▶ **Podany fragment**:
****
PRZEWODNIK PO BIEGANIU|| Marta Góraj i jej podróż przez Ultra Hańczę [cz. 1]

2020-11-02 20:00:50(ost. akt: 2020-11-02 15:00:09)
Wokół głucha ciemność rozświetlana delikatnie przez światło czołówki. Uwielbiam ten czas, gdy otula mnie bezmiar nocy, a ja nie śpię — opowiada Marta Góraj (po lewej)

Wokół głucha ciemność rozświetlana delikatnie przez światło czołówki. Uwielbiam ten czas, gdy otula mnie bezmiar nocy, a ja nie śpię — opowiada Marta Góraj (po lewej)

Autor zdjęcia: Mariusz Rosół

Marta Góraj w wyjątkowy sposób przeprowadzi nas przez Ultra Hańczę. Dla niej to magiczne miejsce. Nie poczujemy skrajnego zmęczenia. Może tylko trud wkomponowany w krajobrazy. Kilkanaście godzin biegu. 102 km w otulinie Suwalszczyzny. Ultra Hańcza to nie tylko bieg. To podróż...
... Moi koledzy kardiolodzy, z którymi pracuję, stale mi powtarzają: "będziesz miała migotanie przedsionków od tego biegania." Odpowiadam im: wolę biegać i mieć migotanie przedsionków, niż mieć migotanie przedsionków współistniejące z otyłością, cukrzycą i nadciśnieniem tętniczym.

>>> Z miesiąca na miesiąc moje treningi stawały się coraz bardziej wymagające, bo cel też taki był. Z roku na rok dojrzewałam by biegać dalej. Mówią, że prawdziwe ultra zaczyna się od 100km. Byłam ciekawa. Jak to jest, jaki to wysiłek? Gdzie jest granica mojej wytrzymałości? Rok temu, gdy pojawiły się zapisy na Ultra Hańcza 102 km, nie wahałam się. Podjęłam wyzwanie.
Miejsc i zawodów na 100 km jest wiele, jednak te odbywają się na mojej ukochanej Suwalszczyźnie. To tam — jak mówią moi znajomi — niedźwiedzie polarne mówią dobranoc, a ptaki zawracają. Ja myślę, że one tam zostają. Dorastałam w tym krajobrazie. 20 lat nie ma mnie w nim. Jednak moje serce gdzieś tam jest. Wracam pełna dobrych wspomnień do rodzinnych stron.

Pierwsze zawody nad Hańczą wystartowały w 2018 roku na dystansie 28 km Turtul Trail i Ultra Hańcza 63km. Przez dwa lata odbywały się wczesną wiosną - w kwietniu. Suwalszczyzna jeszcze czuła mroźny oddech zimy, a jeziora, lasy, pola spowite białą mgłą i delikatnym lodem czekały na pierwsze ogrzewające promienie słońca.
****
▶ **Zadania do wykonania**:
a - Proszę wypisać wszystkie elementy krajobrazu Suwalszczyzny, które według tekstu o Ultra Hańczy były spowite białą mgłą i delikatnym lodem.
b - Zmień fragment tekstu o Ultra Hańczy od słów „Pierwsze zawody nad” aż do słów „ogrzewające promienie słońca.” włącznie, zastępując „w kwietniu” przez „w marcu”.

▶ **Zapisane dane**:
****
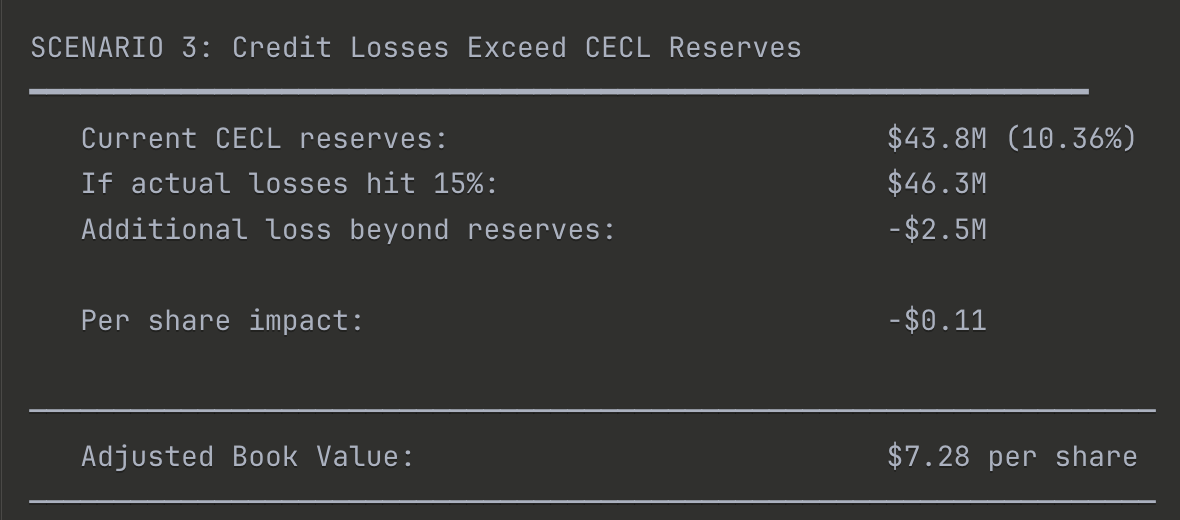Select the $7.28 per share value
The width and height of the screenshot is (1180, 520).
1011,457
****
▶ **Pełne odpowiedzi**:
a - jeziora, lasy, pola

b -
Pierwsze zawody nad Hańczą wystartowały w 2018 roku na dystansie 28 km Turtul Trail i Ultra Hańcza 63km. Przez dwa lata odbywały się wczesną wiosną - w marcu. Suwalszczyzna jeszcze czuła mroźny oddech zimy, a jeziora, lasy, pola spowite białą mgłą i delikatnym lodem czekały na pierwsze ogrzewające promienie słońca.